(Collected data entries)
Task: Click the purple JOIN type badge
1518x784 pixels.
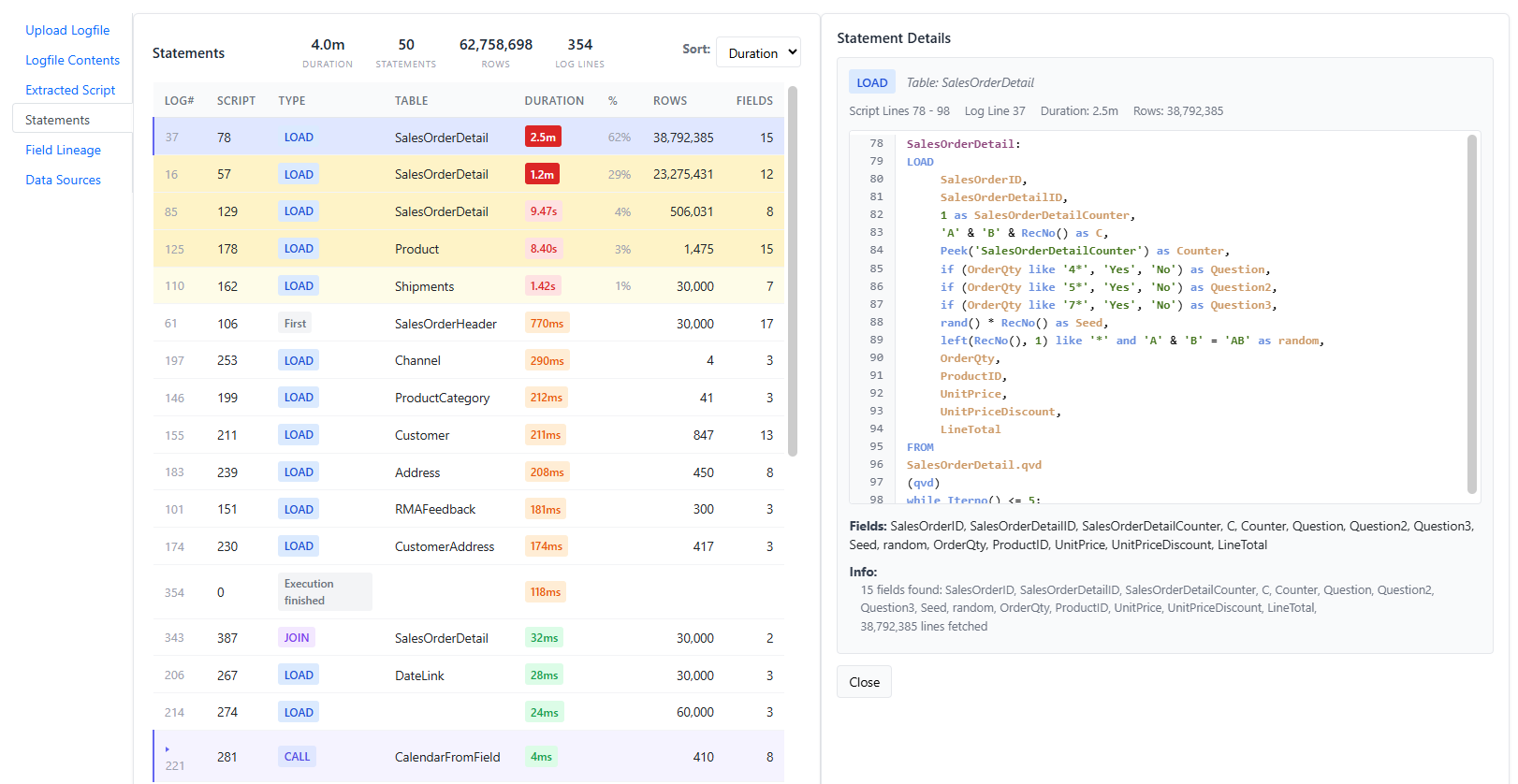Action: click(x=297, y=638)
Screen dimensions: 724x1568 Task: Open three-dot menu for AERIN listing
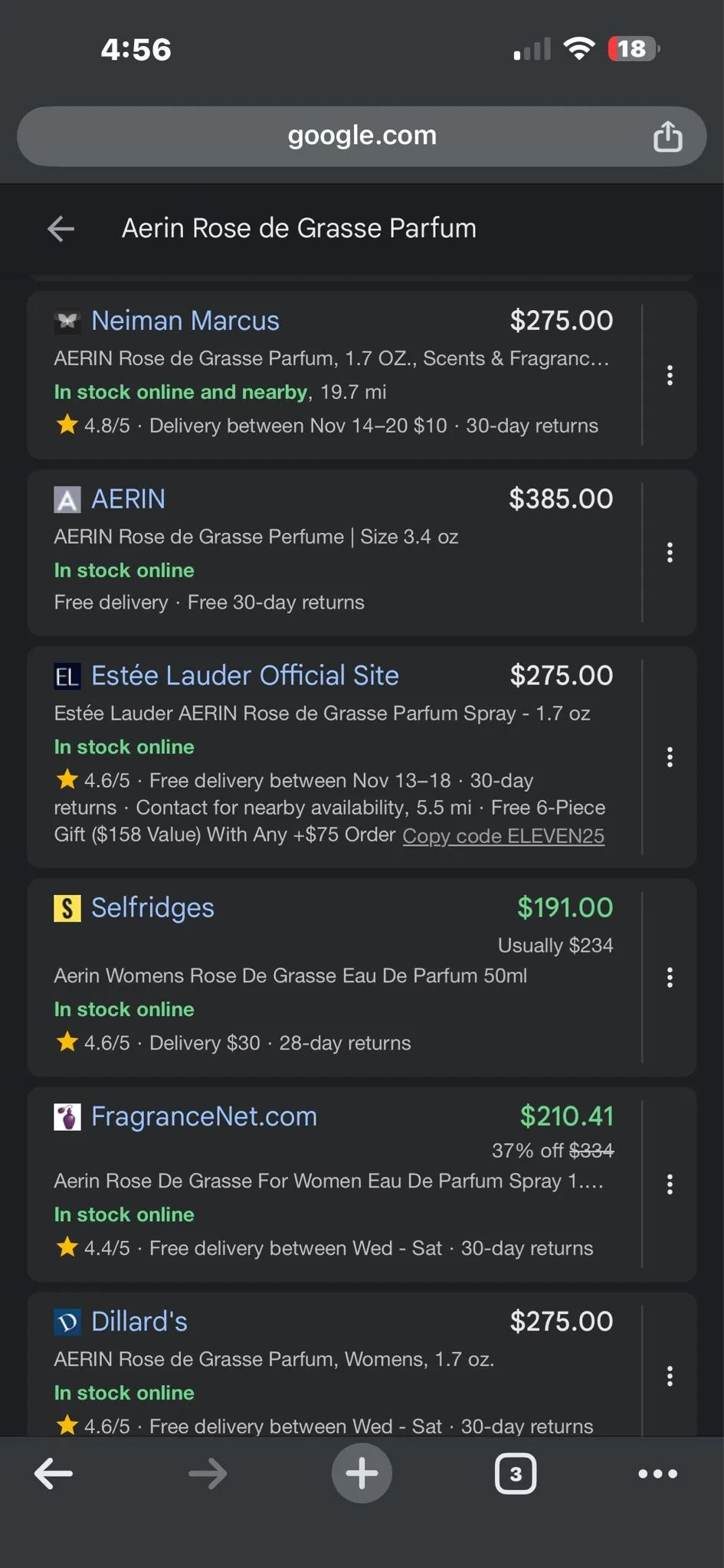tap(670, 553)
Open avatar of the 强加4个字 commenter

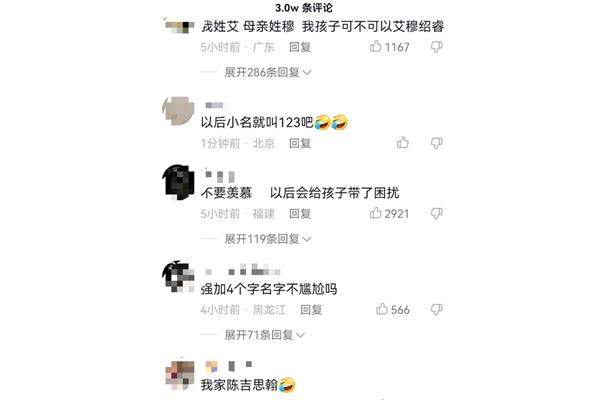click(x=178, y=277)
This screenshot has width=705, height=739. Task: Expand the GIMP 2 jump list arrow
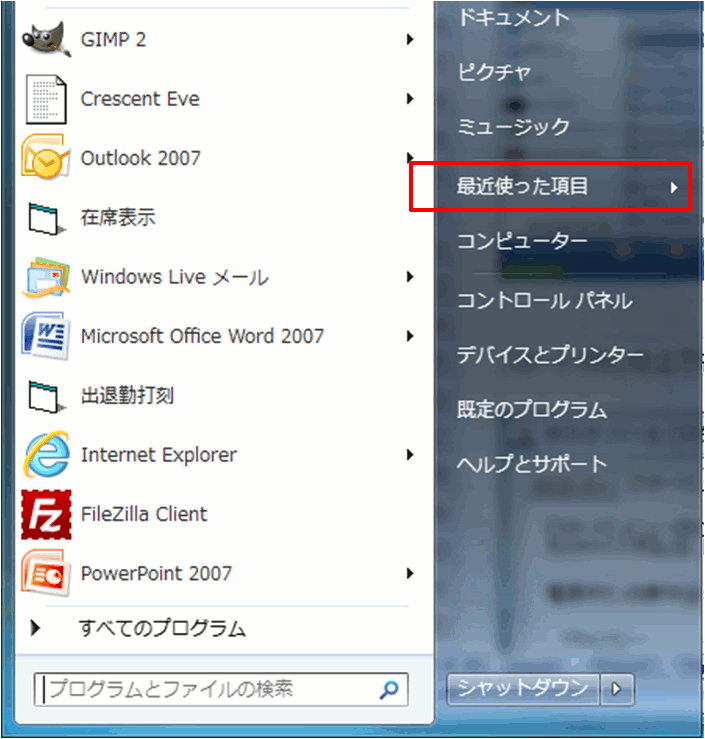pos(410,40)
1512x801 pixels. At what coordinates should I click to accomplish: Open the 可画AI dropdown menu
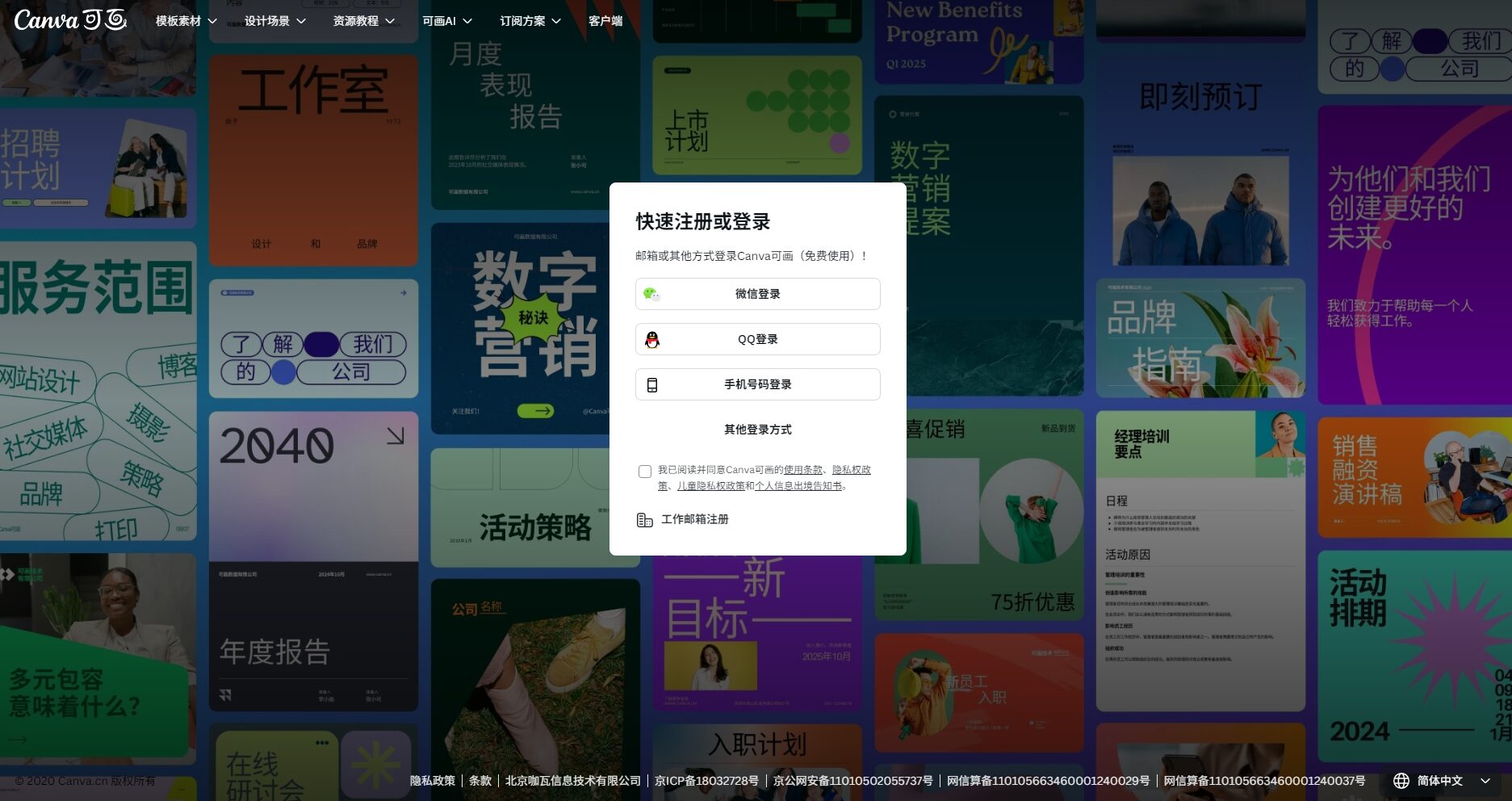tap(447, 21)
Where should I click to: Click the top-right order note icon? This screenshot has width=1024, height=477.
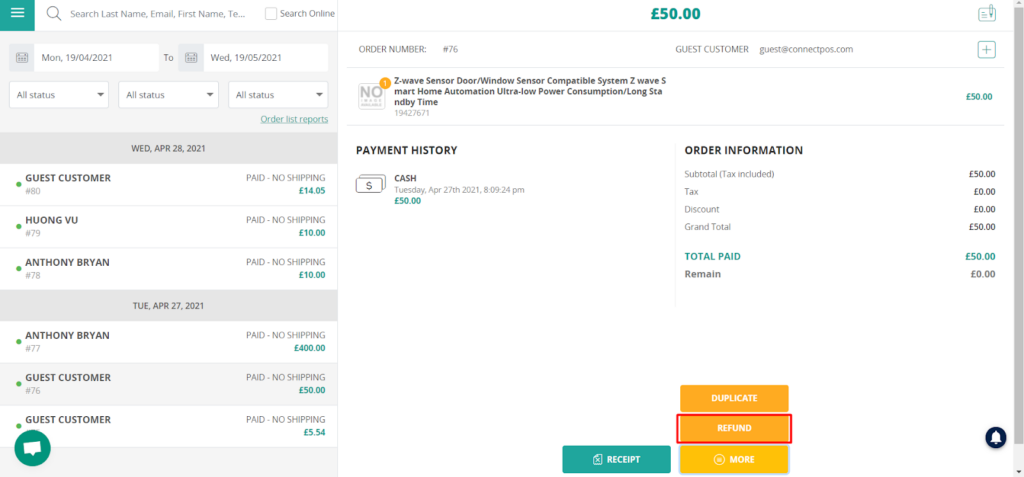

> [Instructions for the task]: From the first line to the last, set down the records above exactly and skip the pictures.

> [Task result]:
Task: Click the purple JOIN type badge
1518x784 pixels.
Action: click(x=297, y=638)
Screen dimensions: 724x1568 Task: Open three-dot menu for AERIN listing
tap(670, 553)
Open avatar of the 强加4个字 commenter

click(x=178, y=277)
This screenshot has width=705, height=739. Task: Expand the GIMP 2 jump list arrow
pos(410,40)
1512x801 pixels. At what coordinates should I click to accomplish: Open the 可画AI dropdown menu
tap(447, 21)
Where should I click to: Click the top-right order note icon? This screenshot has width=1024, height=477.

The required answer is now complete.